The principle of contradiction

If you believe that you have caught your enemy in a contradiction, you are mistaken. At best, you have misjudged their real priorities and goals. At worst, you have fallen for a deliberate smokescreen, designed to confuse and distract you. In a political struggle, there are no “meta” statements — all claims and arguments, including and especially seemingly descriptive statements about goals and priorities, are moves in the game. Take the example of a hard-nosed, zero-sum negotiation: when someone claims something is non-negotiable and later gives way on it, that does not show that they are illogical hypocrites. It shows that they were trying to bluff you. It gives you more information to win out in the negotiation going forward (or tells you you’ve already won).

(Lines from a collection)

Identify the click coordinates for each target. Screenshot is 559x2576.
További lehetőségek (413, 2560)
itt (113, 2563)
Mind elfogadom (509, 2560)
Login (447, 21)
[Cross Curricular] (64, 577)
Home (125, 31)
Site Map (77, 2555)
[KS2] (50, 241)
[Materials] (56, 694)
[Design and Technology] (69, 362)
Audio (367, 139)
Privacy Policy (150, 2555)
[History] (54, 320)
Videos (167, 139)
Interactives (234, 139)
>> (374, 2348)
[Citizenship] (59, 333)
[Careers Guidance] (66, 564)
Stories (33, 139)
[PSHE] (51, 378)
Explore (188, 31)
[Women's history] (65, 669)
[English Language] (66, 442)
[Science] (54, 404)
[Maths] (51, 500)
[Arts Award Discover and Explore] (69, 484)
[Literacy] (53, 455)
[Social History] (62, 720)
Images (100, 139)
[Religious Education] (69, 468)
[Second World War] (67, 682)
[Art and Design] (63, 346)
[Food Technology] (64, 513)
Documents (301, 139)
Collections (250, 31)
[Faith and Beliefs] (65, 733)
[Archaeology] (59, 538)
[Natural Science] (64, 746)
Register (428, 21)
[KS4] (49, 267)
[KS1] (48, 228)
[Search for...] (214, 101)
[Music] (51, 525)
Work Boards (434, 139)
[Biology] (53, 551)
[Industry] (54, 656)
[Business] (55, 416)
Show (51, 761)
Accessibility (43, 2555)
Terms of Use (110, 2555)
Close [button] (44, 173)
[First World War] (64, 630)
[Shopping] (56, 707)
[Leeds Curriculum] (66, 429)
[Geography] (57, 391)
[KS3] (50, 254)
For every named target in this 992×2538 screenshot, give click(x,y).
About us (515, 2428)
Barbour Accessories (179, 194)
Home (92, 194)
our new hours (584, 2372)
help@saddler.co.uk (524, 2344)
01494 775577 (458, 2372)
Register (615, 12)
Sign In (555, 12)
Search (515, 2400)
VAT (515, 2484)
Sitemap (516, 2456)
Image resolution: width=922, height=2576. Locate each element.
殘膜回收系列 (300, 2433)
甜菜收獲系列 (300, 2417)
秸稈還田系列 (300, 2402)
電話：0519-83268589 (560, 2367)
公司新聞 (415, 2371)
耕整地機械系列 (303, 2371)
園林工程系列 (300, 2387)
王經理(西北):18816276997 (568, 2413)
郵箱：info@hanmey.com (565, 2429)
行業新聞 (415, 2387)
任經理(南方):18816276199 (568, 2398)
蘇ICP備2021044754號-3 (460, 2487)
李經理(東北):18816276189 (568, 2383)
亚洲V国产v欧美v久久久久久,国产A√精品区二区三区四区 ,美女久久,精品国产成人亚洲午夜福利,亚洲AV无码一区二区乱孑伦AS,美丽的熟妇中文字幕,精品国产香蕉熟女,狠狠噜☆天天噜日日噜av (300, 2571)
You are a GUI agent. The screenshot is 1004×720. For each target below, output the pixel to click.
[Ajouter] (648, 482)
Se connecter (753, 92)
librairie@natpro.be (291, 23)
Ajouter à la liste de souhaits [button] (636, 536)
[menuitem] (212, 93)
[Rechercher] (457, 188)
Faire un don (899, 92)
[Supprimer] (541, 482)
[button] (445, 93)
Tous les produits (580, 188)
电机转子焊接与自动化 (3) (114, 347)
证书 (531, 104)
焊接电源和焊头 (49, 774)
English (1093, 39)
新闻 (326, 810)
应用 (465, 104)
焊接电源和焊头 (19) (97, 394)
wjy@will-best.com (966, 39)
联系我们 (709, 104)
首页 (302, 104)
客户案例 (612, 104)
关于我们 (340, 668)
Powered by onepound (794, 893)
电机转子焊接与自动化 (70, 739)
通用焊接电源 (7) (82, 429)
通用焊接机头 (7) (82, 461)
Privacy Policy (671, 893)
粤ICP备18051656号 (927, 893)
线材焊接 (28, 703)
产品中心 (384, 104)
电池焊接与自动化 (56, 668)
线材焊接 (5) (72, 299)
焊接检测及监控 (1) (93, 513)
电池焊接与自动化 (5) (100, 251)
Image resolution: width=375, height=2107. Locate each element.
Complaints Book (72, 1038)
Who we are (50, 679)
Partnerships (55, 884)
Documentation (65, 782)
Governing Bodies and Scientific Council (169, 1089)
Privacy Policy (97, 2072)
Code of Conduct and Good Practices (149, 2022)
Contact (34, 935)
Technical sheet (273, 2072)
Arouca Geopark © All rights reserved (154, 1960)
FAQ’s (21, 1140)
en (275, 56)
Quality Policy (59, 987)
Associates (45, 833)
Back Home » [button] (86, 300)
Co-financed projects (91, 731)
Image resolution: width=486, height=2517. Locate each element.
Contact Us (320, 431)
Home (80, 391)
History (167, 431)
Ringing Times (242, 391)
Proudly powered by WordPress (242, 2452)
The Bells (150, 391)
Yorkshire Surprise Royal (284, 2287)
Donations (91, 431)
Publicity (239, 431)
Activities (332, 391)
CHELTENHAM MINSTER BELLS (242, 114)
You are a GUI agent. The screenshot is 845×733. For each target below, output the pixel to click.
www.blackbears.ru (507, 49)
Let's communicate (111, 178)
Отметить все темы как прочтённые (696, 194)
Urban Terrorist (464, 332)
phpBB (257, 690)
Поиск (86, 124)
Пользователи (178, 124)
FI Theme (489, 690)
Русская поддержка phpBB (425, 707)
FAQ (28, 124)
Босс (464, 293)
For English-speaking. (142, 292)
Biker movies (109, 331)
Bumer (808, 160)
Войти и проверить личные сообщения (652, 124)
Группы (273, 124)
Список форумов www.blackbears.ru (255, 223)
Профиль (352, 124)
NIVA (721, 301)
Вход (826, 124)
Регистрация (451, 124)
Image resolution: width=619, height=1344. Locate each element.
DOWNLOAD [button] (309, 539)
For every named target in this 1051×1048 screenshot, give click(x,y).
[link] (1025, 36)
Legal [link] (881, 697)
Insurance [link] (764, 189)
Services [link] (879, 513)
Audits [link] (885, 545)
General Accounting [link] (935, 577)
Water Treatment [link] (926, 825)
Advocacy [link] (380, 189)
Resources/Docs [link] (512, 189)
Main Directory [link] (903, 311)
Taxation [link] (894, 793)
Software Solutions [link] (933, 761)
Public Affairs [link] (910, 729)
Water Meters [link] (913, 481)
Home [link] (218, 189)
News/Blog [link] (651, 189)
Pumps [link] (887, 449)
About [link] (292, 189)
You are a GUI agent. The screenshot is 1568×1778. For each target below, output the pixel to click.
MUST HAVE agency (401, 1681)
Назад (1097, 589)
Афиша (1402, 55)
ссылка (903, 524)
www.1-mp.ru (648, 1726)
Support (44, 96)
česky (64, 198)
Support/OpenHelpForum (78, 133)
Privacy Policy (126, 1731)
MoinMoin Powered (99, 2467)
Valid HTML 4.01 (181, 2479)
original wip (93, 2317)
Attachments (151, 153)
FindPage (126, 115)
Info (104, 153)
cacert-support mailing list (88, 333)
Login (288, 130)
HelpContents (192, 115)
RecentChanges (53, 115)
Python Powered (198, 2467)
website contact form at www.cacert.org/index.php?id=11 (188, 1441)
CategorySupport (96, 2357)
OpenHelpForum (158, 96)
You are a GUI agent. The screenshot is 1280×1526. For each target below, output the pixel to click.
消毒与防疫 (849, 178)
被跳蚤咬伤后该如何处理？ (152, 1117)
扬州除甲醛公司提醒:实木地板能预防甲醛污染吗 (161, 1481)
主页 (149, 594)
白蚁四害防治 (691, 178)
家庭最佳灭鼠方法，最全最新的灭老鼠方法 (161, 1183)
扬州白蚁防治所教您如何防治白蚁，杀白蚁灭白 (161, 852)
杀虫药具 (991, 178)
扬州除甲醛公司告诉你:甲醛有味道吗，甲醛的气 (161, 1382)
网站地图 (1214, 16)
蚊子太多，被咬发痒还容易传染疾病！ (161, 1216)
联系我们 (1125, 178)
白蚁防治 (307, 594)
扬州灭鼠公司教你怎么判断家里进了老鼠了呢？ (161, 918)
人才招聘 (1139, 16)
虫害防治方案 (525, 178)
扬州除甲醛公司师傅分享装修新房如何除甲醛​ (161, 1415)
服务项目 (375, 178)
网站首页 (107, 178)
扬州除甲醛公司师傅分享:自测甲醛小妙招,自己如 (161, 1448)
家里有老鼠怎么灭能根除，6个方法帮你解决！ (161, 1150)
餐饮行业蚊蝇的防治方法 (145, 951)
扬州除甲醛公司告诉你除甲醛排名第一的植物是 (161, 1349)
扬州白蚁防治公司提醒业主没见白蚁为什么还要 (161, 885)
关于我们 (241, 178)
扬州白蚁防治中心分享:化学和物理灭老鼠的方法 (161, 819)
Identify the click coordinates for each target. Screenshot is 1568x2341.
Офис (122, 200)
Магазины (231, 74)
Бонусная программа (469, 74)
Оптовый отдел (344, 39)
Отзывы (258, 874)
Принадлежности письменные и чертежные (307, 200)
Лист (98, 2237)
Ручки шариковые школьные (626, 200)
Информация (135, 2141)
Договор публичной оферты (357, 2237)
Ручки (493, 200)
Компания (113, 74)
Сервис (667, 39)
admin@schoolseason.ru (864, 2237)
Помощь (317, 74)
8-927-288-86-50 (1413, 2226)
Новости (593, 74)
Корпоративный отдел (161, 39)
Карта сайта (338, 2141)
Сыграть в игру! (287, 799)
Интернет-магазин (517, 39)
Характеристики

*REQUIREMENT*
Carry on the passage about the principle of contradiction, picking up after its final sentence.

*RESPONSE TO THE EXERCISE*
I have long been a critic of liberal hypocrisy attacks: they say they care about the deficit, but they favor huge unfunded tax cuts; they say they favor gun rights, but don’t stand up for black gun owners; they say they’re pro-life, but abandon millions to die without medical treatment. In reality, liberals should be familiar with the gambit of embracing a seemingly abstract principle while secretly wanting more specific results — see the rhetoric of “diversity,” for instance, which clearly means a particular kind of diversity (racial, gender, sexuality, etc.) and definitely does not mean other kinds (a rich panoply of Nazis, flat-earthers, etc.). Everyone tries to “launder” their particular goals through empty slogans that have broader appeal. The right is willing to call out the smokescreen for what it is — “they say they want diversity, but only their kind of diversity!” — whereas the liberal weirdly insists on holding them to the principle that has just been revealed to be a lie.

And that’s because liberals are mistaken in the most fundamental way: they have not simply misjudged their enemy’s priorities or strategies, they have misjudged the very situation in which they find themselves. They think they are dealing with a debate partner rather than an enemy. I can see the appeal of a world in which there were only debate partners and no enemies, but we do not live in that world. There really are enemies, and they can’t be defeated by tattling to some non-existent judge about how they’re not playing by the rules.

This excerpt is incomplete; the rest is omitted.